What sounds just like a new service startup idea, in fact has to do very little with either students, or startups for that reason. A whois check of the domain 'unicheck.de', according to 'Der Spiegel' shows a Jan Loleit registering this domain with the German NIC, DENIC, on January 11, 2007.
Well, Jan Loleit isn't exactly one whom you would call a student. Loleit is editor in chief with the 'Initiative Neue Soziale Marktwirtschaft' (INSM) - an employers-funded think tank which has a very clear-cut mission statement, quoted by 'Der Spiegel': The 'Initiative' sees itself as “a cross-industry, cross-party platform (..) with a clear foundattion on the three ideals of Ludwig Erhardt" (first post-war German economics minister and seen by many as the founding father of the economic miracle): "Self motivated initiative, readiness to perform and competition”. What INSM neatly leaves out of its picture apparently is where it plans to bring in component of 'social' (sozial), having been defined as the element of the German welfare state, just before INSM began shooting immense sums of money at the task of cancelling this minor detail from the collective public memory.

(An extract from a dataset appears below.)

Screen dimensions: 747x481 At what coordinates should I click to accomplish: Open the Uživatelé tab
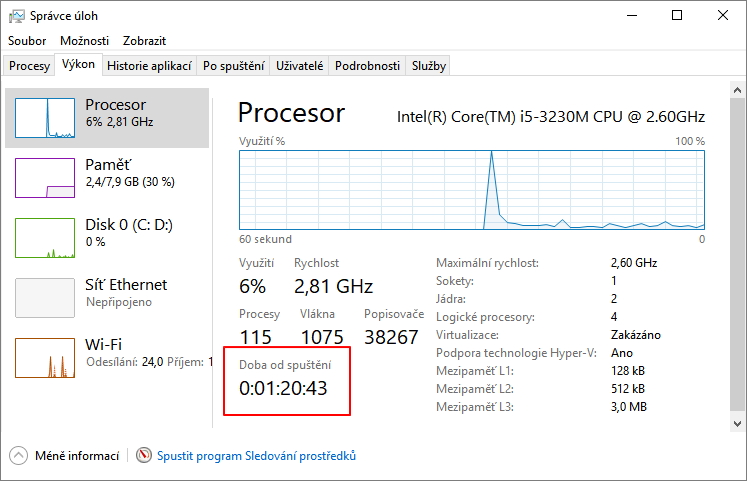pyautogui.click(x=300, y=66)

In the original meaning of the word, the INSM admits, it considers itself as 'neoliberal'. It sees governement interference fit only for the case of “market distortions by monopolies or trusts that prevent fair competition”. Needless to say that the INSM does no longer wish to discuss the ifs and whys of the case for tuition fees.

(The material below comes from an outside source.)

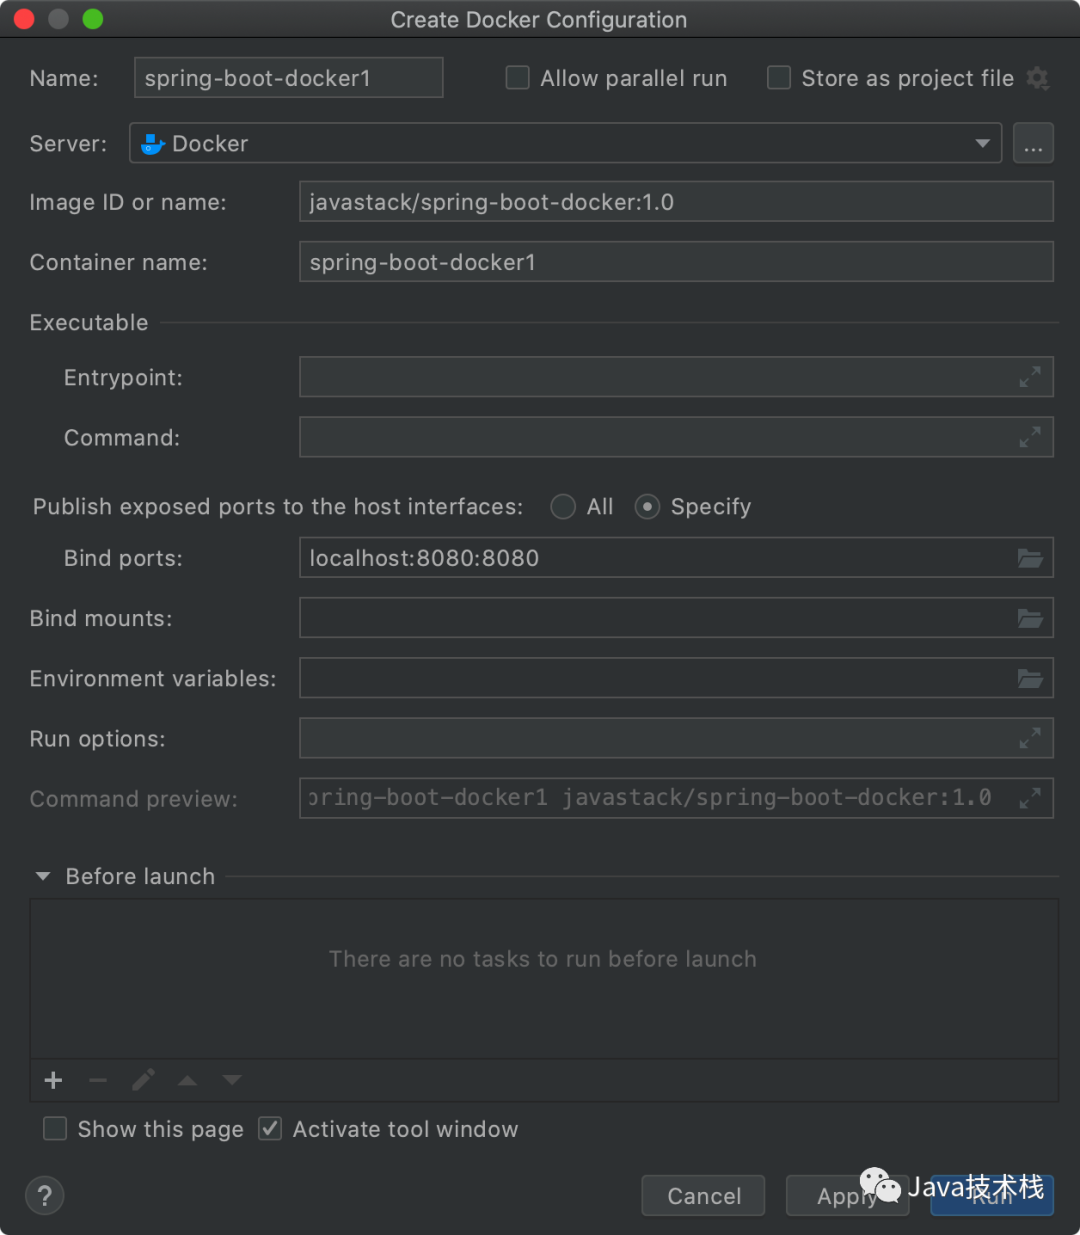
Task: Open the server settings ellipsis button
Action: coord(1033,143)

Even though repeated studies on behalf of OECD and the UN have shown or concluded that in no other developed nation the correleation between parent income and a successful academic carreer is as strong as in Germany, politics and organizations like INSM power ahead with the introduction of tuition fees. Those, in turn, are mostly not used for the benefit of students who often still suffer from appalling work conditions and literally decaying campuses.
The INSM, publicly displayed its surprise over Schröder's self-motivated initiative. Schröder, who is editor of 'unicheck.de', sent out the mailing with his private phone number according to 'Der Spiegel". Also according to the report, Schröder edits the homepage with three other student-workers from an office at INSM headquarters. "By students for students", according to the report, is considered a true statement by the makers of the portal as those working on the page on INSM's behalf are immatriculated at Cologne (Germany) universiy.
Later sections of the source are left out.